Sebelumnya kau pun telah mengkhayalkan kedatangaku, katamu kau
ingin kita habiskan malam dijalanan kota Jogja berjalan bercanda tawa menikmati
keromantisan kota. Menyaksikan dan mendengarkan
asyiknya angklung dibibir jalan Malioboro, duduk dibawah temaram sinar
lampu malam alun-alun, berbagi kopi dan berbagi hati. Jika iya, mungkin aroma
kopi yang kita minum bersama akan berbeda, jauh lebih wangi, mungkin juga
terasa manis segar seperti ice cream. Hangat cangkirnya pun mungkin akan
berbeda, pasti tak hanya menghangatkan jemari dan telapak tanganku, tapi juga
turut menghangatkan seluruh tubuh hingga kalbu karena detak jantung yang
bekerja lebih cepat, berdenyut, hingga aliran darah mengalir lebih deras dari
pada aliran kopi yang kita teguk.
Suatu malam dihari yang lain, aku kembali mengirim pesan padamu.

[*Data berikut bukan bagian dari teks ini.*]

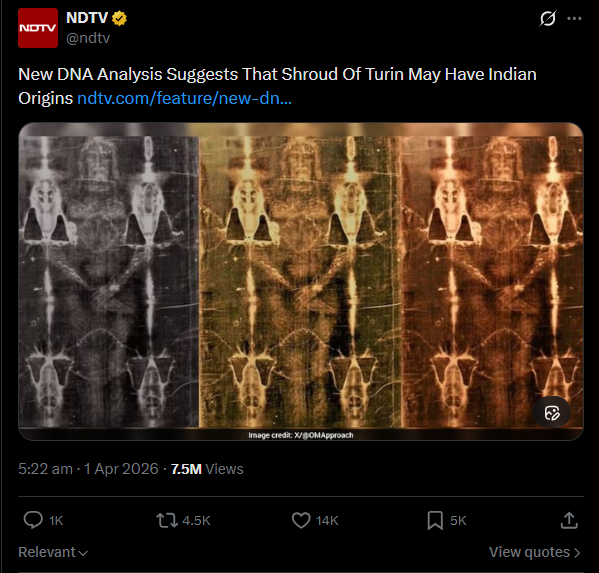Open View quotes chevron link
Viewport: 599px width, 573px height.
(534, 552)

Mungkin terkesan formal, karena setelah beberapa lama kita tak saling tegur
sapa, tiba-tiba saja aku bertanya tentang teori kepenulisan. Nampak canggung
aku bertanya karena jawaban yang muncul darimu begitu resmi, tanpa basa-basi.

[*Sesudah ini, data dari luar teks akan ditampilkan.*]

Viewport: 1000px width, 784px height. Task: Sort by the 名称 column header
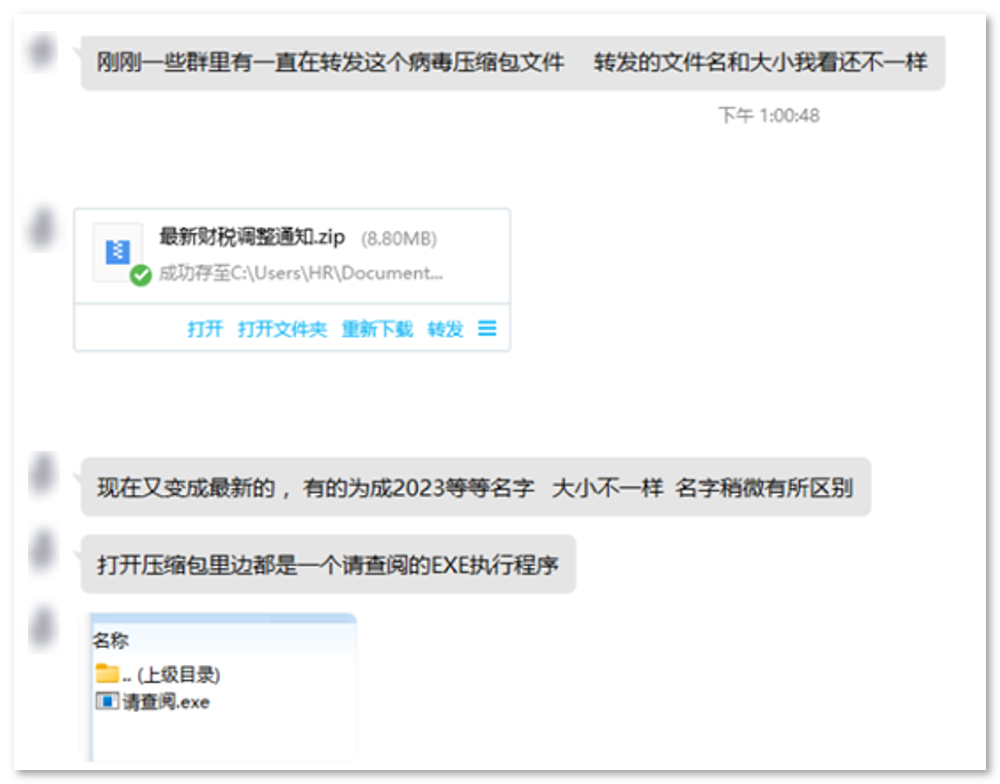113,641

Mungkin tanyaku tak sesuai harapmu. Hingga diawal sapa kau panggil aku “nduk”
tetapi setelahnya panggilan itu hilang, lenyap serasa aku adalah orang lain,
bukan lagi “nduk”mu yang sama. Andai kau
tahu bahwa tanyaku adalah rindu, yang aku salurkan dengan tanya yang sebenarnya
aku sudah tahu jawabannya, yang mungkin nampak kaku dan wagu.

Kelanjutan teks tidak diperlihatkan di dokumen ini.